TRECHO FORNECIDO:

══════

Havia já mais de 20 anos que a polícia de Cheshire suspeitava que um morador local, Peter Reyn-Bardt, teria assassinado sua esposa Malika de Fernandez, mas o corpo dela nunca havia sido encontrado. Encontrar um corpo, ou parte dele, vindo à superfície no pântano próximo poderia finalmente encerrar o caso.
E, quando a polícia de Cheshire contou a Reyn-Bardt que o crânio de uma mulher havia sido desenterrado em Lindow Moss, ele confessou ter matado sua esposa. “Foi há tanto tempo que eu achei que nunca seria descoberto”, disse ele aos investigadores.
O que Reyn-Bardt não sabia é que o crânio não era da sua esposa morta. Na verdade, ele pertenceu a uma mulher que havia vivido cerca de 1.600 anos antes. Por isso, enquanto a polícia encerrava um caso, os arqueólogos abriam outro, muito mais misterioso.

══════

Itens de um conjunto de dados:
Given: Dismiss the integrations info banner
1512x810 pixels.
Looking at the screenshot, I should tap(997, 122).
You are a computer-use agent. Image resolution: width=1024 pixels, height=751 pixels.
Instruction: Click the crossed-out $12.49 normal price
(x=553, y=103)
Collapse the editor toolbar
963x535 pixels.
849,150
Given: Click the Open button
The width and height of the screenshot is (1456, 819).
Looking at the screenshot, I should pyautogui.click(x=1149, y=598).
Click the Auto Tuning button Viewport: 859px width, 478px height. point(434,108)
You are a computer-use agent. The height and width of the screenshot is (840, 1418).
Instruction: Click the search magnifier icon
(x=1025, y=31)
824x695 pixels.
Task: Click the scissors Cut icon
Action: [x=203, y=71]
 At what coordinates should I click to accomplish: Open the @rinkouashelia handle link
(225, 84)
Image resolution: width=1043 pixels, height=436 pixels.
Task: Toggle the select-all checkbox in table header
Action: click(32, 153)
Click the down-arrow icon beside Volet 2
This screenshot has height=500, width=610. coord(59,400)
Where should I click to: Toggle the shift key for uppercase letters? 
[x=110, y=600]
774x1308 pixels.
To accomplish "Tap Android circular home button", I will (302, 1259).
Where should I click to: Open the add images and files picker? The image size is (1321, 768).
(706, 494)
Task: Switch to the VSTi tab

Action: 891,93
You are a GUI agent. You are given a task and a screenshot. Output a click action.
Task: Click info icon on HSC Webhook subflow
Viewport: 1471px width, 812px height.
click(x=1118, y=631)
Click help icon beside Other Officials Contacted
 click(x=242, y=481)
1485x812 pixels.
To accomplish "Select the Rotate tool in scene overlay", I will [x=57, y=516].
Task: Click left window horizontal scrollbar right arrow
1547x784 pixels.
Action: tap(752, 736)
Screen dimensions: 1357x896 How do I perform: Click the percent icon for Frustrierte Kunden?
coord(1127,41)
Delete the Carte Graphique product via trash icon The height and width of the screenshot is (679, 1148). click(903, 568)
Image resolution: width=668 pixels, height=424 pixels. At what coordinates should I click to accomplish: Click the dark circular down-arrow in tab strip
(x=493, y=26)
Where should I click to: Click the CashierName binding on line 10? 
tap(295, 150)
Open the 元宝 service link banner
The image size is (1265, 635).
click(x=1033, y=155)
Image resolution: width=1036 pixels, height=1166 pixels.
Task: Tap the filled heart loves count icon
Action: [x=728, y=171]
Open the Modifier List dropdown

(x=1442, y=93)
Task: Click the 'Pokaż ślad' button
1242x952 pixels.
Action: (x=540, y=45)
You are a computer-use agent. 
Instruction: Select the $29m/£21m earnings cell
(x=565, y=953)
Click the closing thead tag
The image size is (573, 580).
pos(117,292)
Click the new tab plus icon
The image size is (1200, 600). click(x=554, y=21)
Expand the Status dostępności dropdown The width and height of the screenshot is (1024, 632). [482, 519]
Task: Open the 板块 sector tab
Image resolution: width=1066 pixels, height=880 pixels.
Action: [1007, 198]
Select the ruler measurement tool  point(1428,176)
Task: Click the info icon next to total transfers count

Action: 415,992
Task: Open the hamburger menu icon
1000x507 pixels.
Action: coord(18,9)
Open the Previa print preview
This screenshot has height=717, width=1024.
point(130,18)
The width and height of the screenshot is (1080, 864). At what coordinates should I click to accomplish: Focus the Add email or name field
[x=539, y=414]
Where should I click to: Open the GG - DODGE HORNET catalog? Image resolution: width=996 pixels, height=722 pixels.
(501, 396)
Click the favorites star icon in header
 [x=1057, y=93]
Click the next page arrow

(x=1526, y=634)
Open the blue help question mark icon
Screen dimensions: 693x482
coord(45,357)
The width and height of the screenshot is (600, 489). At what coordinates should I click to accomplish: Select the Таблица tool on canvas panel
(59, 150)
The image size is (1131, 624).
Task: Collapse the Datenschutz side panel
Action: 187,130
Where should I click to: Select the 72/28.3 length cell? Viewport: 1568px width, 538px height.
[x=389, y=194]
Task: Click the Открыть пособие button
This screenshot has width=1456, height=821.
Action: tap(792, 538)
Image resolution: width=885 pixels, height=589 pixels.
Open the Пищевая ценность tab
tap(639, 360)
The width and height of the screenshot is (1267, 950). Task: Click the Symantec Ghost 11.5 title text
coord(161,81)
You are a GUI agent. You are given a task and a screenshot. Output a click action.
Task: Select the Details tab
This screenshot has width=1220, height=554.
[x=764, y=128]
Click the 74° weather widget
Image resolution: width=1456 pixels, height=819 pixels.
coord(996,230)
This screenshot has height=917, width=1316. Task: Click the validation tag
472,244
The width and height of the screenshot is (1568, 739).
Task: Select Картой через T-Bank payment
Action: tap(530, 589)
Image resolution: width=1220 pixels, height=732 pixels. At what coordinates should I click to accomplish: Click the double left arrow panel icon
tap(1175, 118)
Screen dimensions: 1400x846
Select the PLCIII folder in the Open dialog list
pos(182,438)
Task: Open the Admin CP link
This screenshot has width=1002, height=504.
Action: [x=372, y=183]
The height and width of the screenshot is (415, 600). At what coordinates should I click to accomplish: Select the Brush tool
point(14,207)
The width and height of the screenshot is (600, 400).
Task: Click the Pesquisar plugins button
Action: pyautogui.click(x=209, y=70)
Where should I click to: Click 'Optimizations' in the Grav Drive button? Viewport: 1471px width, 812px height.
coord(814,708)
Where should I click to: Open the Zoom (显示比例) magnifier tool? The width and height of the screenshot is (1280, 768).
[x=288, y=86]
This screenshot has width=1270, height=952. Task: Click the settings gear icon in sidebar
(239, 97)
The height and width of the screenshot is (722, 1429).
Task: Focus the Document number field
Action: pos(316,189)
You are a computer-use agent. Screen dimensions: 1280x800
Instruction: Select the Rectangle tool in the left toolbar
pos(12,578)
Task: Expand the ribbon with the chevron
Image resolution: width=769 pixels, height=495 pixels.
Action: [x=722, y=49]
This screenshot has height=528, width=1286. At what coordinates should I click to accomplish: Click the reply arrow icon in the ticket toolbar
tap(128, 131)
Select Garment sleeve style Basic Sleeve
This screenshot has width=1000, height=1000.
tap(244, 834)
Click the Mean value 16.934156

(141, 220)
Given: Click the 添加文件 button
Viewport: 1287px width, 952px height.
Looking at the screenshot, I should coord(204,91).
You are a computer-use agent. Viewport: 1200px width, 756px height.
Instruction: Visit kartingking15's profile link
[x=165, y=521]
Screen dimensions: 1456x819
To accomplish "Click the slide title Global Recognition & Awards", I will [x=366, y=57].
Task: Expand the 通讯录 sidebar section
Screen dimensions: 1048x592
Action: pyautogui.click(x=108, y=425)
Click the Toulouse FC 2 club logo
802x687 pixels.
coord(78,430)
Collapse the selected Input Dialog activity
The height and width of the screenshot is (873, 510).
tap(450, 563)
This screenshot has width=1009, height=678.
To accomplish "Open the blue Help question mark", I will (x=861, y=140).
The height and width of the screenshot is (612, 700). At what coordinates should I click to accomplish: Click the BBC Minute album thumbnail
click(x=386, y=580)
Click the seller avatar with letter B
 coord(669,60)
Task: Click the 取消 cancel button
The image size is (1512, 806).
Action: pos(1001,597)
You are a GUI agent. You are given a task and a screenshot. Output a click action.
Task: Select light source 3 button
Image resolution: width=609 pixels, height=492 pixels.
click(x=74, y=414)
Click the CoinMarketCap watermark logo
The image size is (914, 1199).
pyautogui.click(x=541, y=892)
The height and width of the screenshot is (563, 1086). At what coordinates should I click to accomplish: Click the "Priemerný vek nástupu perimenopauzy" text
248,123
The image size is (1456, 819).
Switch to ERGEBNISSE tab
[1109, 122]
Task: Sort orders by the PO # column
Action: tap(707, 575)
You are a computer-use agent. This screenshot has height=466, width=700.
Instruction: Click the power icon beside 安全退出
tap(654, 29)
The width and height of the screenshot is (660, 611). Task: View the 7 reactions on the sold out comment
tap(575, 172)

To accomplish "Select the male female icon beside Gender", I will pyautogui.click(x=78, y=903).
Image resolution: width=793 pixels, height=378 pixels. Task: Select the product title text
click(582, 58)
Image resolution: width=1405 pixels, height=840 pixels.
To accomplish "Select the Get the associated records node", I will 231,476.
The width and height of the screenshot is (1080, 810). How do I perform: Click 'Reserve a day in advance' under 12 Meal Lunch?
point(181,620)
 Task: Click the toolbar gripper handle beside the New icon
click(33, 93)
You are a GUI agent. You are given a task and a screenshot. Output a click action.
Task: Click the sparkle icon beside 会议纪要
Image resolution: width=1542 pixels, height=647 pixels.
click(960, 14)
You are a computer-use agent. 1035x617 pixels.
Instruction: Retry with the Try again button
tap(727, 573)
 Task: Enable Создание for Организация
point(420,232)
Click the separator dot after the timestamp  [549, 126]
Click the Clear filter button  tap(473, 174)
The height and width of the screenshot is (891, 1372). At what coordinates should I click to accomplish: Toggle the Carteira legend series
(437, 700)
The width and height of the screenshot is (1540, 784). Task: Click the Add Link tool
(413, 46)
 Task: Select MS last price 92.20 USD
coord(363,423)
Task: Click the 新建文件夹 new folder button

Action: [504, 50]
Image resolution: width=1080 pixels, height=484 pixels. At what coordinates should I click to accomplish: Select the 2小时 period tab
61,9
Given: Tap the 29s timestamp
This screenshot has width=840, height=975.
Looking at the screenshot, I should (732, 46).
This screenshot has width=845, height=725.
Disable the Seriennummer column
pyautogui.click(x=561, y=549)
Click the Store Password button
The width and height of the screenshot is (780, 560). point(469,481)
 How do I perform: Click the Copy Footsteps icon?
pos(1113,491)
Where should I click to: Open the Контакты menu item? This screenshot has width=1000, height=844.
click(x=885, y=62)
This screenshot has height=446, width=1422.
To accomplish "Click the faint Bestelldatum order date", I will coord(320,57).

══════

Reproduza na íntegra o trecho sobre o crânio encontrado em Lindow Moss. Os itens são um material à parte, sem relação com o trecho.

RESOLUÇÃO ESCRITA:
Havia já mais de 20 anos que a polícia de Cheshire suspeitava que um morador local, Peter Reyn-Bardt, teria assassinado sua esposa Malika de Fernandez, mas o corpo dela nunca havia sido encontrado. Encontrar um corpo, ou parte dele, vindo à superfície no pântano próximo poderia finalmente encerrar o caso.
E, quando a polícia de Cheshire contou a Reyn-Bardt que o crânio de uma mulher havia sido desenterrado em Lindow Moss, ele confessou ter matado sua esposa. “Foi há tanto tempo que eu achei que nunca seria descoberto”, disse ele aos investigadores.
O que Reyn-Bardt não sabia é que o crânio não era da sua esposa morta. Na verdade, ele pertenceu a uma mulher que havia vivido cerca de 1.600 anos antes. Por isso, enquanto a polícia encerrava um caso, os arqueólogos abriam outro, muito mais misterioso.